> STORED DATA

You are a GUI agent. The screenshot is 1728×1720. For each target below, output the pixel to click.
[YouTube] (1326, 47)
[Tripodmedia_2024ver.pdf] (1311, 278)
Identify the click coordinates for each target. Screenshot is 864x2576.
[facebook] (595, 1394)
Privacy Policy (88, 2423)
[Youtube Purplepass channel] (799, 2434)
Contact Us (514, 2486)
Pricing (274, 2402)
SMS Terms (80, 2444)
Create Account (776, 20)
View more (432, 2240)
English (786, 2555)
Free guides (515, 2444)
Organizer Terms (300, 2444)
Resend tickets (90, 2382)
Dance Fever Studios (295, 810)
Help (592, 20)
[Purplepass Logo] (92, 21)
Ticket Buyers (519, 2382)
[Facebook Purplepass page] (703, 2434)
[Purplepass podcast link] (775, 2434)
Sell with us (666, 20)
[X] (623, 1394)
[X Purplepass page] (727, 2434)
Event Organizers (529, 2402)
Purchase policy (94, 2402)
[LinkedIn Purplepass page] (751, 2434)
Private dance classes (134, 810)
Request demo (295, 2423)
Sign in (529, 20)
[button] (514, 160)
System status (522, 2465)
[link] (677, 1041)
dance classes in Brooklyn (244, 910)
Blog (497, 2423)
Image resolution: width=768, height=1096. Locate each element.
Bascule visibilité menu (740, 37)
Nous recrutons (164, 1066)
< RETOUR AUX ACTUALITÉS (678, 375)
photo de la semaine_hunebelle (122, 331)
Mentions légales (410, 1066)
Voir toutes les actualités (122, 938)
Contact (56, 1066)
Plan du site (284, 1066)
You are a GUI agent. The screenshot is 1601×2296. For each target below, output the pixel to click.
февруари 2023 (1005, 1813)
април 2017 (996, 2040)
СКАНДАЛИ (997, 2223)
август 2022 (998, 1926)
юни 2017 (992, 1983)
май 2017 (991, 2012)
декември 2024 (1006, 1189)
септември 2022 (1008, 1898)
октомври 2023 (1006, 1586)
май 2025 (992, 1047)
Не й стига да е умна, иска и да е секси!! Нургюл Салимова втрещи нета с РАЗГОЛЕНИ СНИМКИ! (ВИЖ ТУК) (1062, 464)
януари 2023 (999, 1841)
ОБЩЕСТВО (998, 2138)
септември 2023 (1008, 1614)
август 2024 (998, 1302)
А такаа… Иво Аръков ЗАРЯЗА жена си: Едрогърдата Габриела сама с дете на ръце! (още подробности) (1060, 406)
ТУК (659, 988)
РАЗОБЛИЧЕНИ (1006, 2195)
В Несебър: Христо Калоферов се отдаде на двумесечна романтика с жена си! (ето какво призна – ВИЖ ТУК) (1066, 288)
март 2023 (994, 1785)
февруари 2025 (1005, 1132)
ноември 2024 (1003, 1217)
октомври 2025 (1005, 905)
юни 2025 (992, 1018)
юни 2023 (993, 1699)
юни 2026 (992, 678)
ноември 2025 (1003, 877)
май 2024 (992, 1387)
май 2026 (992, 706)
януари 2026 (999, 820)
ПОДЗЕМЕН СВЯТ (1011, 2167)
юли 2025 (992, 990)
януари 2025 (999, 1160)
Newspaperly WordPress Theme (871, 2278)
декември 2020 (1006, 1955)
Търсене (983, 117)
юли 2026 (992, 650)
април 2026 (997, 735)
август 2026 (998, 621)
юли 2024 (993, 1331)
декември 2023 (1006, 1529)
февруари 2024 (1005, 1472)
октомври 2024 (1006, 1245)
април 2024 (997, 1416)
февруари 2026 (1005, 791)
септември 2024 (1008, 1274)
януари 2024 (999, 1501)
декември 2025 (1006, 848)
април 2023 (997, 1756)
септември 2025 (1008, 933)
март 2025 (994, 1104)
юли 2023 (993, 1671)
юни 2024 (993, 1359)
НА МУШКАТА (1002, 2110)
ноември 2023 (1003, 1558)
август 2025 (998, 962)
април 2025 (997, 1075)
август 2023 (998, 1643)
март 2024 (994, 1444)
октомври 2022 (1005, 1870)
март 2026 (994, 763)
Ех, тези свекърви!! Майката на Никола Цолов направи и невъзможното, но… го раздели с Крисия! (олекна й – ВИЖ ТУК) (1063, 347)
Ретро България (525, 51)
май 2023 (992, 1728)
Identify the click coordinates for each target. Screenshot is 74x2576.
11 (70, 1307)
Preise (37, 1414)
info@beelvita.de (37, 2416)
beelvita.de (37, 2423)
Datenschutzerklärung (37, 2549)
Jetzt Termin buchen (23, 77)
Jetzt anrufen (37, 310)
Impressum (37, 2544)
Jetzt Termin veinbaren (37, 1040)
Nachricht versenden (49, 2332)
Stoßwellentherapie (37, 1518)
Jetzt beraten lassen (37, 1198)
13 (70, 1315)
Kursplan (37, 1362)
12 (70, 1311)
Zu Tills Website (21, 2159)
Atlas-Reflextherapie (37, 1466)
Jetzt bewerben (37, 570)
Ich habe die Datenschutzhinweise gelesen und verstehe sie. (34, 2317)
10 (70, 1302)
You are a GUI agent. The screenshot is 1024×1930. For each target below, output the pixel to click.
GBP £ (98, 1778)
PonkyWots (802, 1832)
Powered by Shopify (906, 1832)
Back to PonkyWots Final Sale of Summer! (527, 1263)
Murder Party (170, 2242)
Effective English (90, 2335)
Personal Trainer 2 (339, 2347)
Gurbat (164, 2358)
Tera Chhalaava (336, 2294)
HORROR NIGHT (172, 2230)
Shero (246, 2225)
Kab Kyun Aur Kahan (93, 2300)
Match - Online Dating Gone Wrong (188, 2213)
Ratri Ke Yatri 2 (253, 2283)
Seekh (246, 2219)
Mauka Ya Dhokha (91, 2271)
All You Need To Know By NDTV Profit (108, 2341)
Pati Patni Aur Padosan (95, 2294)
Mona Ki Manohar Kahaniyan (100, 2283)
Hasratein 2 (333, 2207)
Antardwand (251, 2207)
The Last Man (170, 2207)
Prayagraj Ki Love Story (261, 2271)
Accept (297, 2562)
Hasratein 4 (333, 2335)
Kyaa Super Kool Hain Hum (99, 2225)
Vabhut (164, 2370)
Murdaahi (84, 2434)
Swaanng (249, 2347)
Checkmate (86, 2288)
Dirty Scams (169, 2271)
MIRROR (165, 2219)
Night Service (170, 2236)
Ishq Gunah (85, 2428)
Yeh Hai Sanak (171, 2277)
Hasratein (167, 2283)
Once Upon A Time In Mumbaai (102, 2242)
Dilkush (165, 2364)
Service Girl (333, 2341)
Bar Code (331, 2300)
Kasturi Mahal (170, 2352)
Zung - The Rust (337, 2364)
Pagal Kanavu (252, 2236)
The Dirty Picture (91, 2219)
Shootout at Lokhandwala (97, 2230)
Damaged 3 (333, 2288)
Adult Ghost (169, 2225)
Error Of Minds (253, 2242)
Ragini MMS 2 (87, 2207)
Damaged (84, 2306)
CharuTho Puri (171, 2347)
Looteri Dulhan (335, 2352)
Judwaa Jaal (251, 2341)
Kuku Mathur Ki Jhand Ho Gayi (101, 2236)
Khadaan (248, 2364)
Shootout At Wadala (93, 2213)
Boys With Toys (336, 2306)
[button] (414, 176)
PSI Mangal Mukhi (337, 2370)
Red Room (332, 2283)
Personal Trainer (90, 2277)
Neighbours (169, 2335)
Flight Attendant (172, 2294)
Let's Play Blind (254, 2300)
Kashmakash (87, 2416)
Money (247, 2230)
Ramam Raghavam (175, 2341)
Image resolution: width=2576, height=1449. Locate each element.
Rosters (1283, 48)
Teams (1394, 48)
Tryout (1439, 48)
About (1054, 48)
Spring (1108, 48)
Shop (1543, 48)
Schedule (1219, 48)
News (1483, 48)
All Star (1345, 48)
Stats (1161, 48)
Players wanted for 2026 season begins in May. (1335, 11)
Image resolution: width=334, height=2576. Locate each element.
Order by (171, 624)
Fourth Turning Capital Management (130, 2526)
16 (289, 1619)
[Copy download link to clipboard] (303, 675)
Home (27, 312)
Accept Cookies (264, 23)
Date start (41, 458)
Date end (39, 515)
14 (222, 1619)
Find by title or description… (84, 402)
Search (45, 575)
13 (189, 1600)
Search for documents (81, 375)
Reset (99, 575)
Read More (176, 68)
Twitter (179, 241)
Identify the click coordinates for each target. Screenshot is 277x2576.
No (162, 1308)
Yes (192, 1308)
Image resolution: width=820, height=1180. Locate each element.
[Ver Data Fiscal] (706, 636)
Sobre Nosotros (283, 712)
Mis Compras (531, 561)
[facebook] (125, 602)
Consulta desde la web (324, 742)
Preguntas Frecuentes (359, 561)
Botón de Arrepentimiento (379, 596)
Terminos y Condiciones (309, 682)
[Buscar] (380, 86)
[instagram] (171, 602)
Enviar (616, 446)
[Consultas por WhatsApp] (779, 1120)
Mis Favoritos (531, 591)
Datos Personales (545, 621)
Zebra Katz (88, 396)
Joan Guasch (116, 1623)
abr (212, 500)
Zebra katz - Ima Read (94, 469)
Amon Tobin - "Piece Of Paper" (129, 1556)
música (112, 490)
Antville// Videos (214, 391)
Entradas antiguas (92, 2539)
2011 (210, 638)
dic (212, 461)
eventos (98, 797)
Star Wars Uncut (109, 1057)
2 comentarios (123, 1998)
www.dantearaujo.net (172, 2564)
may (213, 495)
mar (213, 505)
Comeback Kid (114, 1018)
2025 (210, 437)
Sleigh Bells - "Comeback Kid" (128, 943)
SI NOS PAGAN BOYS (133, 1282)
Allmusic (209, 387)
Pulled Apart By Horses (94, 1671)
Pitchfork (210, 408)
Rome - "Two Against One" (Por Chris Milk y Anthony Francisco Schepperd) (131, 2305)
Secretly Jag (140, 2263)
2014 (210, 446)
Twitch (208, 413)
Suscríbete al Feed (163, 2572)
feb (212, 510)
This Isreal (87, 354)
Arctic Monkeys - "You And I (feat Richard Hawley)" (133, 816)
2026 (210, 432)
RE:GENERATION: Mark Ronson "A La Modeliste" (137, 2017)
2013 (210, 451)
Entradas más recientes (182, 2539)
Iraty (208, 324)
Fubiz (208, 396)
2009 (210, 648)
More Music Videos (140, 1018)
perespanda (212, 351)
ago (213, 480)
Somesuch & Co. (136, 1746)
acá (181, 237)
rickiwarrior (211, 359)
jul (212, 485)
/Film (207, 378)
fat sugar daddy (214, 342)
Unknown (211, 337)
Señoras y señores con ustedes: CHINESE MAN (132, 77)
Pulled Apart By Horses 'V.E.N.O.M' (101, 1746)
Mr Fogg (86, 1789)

> WHAT NEEDS TO BE DONE
Above are the records; from them, give again exactly the lines from the one containing "Accept (297, 2562)" through the one containing "Yeh Hai Sanak (171, 2277)", both included.

> ANSWER BELOW
Accept (297, 2562)
Hasratein 4 (333, 2335)
Kyaa Super Kool Hain Hum (99, 2225)
Vabhut (164, 2370)
Murdaahi (84, 2434)
Swaanng (249, 2347)
Checkmate (86, 2288)
Dirty Scams (169, 2271)
MIRROR (165, 2219)
Night Service (170, 2236)
Ishq Gunah (85, 2428)
Yeh Hai Sanak (171, 2277)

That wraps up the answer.